• [Selected excerpt]:
Logo Questions Linux Laravel Mysql Ubuntu Git Menu
 

Equalizing the lengths of all the lists within a list?

Tags:

list

r

I have a list of lists and I want the sub-lists to all have the same length

i.e. to pad them with NAs if needed so they all reach the length of the longest list.

Mock example

list1 <- list(1, 2, 3)
list2 <- list(1, 2, 3, 4, 5)
list3 <- list(1, 2, 3, 4, 5, 6)

list_lists <- list(list1, list2, list3)

My best attempt yet

max_length <- max(unlist(lapply (list_lists, FUN = length))) 
    # returns the length of the longest list

list_lists <- lapply (list_lists, function (x) length (x) <- max_length)

Problem, it is replacing all my sub-lists into an integer = max_length...

list_lists [[1]]
> [1] 6

Can someone help?

like image 267
francoiskroll Avatar asked Apr 14 '17 16:04

francoiskroll


4 Answers

In lists, NULL would seem more appropriate than NA, and could be added with vector:

list_lists <- list(list(1, 2, 3),
                   list(1, 2, 3, 4, 5),
                   list(1, 2, 3, 4, 5, 6))


list_lists2 <- Map(function(x, y){c(x, vector('list', length = y))}, 
                   list_lists, 
                   max(lengths(list_lists)) - lengths(list_lists))

str(list_lists2)
#> List of 3
#>  $ :List of 6
#>   ..$ : num 1
#>   ..$ : num 2
#>   ..$ : num 3
#>   ..$ : NULL
#>   ..$ : NULL
#>   ..$ : NULL
#>  $ :List of 6
#>   ..$ : num 1
#>   ..$ : num 2
#>   ..$ : num 3
#>   ..$ : num 4
#>   ..$ : num 5
#>   ..$ : NULL
#>  $ :List of 6
#>   ..$ : num 1
#>   ..$ : num 2
#>   ..$ : num 3
#>   ..$ : num 4
#>   ..$ : num 5
#>   ..$ : num 6

If you really want NAs, just change vector to rep:

list_lists3 <- Map(function(x, y){c(x, rep(NA, y))}, 
                   list_lists, 
                   max(lengths(list_lists)) - lengths(list_lists))

• [Work instructions]:
a – Write out the part of the list-padding thread that begins at the words "# returns the" and stops after the words "Can someone help?".
b – Answer these questions from the list-padding thread:
(i) What value does the asker want the shorter sub-lists padded with?
(ii) What does the asker's attempt turn each sub-list into?
(iii) To get NAs, what should `vector` be changed to?

• [Provided material]:
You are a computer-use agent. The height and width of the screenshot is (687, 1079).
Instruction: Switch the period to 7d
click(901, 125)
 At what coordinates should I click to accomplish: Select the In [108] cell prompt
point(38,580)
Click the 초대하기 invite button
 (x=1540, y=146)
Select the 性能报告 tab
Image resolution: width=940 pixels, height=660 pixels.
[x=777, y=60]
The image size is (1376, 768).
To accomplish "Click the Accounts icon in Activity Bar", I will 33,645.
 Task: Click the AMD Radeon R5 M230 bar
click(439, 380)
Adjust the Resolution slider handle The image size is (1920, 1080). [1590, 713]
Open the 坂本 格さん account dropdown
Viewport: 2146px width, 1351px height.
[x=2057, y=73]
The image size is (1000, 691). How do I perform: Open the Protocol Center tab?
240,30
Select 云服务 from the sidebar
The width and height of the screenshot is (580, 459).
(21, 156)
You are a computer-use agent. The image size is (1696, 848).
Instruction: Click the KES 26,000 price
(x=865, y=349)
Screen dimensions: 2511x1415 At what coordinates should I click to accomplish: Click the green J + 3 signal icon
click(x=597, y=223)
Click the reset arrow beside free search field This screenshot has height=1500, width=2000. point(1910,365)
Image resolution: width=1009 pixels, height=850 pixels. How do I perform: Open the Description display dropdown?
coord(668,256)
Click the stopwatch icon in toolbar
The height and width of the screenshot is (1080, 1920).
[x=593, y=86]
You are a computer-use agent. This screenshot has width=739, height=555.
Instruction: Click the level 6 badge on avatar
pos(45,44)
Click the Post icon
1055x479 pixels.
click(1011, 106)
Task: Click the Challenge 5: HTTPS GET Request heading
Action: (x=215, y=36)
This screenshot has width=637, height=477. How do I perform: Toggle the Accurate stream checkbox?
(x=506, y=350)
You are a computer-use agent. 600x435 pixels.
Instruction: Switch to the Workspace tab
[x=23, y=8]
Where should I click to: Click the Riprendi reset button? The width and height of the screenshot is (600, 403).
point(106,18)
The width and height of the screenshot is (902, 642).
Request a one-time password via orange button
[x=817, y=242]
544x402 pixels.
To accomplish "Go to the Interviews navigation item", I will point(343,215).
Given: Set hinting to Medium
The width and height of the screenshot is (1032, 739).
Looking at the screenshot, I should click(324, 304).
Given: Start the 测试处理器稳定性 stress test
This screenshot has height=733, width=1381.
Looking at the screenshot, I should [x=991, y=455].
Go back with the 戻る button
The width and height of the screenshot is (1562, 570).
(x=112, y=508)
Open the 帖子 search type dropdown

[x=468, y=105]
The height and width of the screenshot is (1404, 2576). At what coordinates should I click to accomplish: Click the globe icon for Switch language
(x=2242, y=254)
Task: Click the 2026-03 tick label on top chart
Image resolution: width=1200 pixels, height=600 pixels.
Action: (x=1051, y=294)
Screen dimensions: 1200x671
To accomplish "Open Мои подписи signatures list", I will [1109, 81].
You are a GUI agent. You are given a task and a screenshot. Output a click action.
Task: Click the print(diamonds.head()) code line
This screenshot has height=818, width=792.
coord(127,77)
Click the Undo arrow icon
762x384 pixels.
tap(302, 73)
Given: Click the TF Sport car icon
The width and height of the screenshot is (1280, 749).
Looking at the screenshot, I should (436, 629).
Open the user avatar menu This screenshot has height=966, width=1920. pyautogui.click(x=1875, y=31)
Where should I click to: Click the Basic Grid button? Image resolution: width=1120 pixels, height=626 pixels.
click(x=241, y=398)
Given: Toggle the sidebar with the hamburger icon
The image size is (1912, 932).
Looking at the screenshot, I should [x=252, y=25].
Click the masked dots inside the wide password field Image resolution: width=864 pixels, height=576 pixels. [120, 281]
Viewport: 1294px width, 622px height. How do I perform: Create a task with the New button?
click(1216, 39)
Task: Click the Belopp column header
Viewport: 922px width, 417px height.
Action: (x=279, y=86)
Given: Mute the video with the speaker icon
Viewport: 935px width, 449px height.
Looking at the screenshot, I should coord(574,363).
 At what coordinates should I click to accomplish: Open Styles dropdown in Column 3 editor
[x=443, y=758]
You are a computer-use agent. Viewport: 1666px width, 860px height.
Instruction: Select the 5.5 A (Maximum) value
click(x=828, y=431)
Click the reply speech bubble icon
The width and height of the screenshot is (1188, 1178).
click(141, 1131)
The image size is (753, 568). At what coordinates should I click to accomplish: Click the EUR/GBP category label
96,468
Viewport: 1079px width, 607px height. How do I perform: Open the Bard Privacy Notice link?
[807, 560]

• [Answer set]:
a –
# returns the length of the longest list

list_lists <- lapply (list_lists, function (x) length (x) <- max_length)

Problem, it is replacing all my sub-lists into an integer = max_length...

list_lists [[1]]
> [1] 6

Can someone help?

b –
(i) NAs
(ii) An integer equal to max_length
(iii) `rep`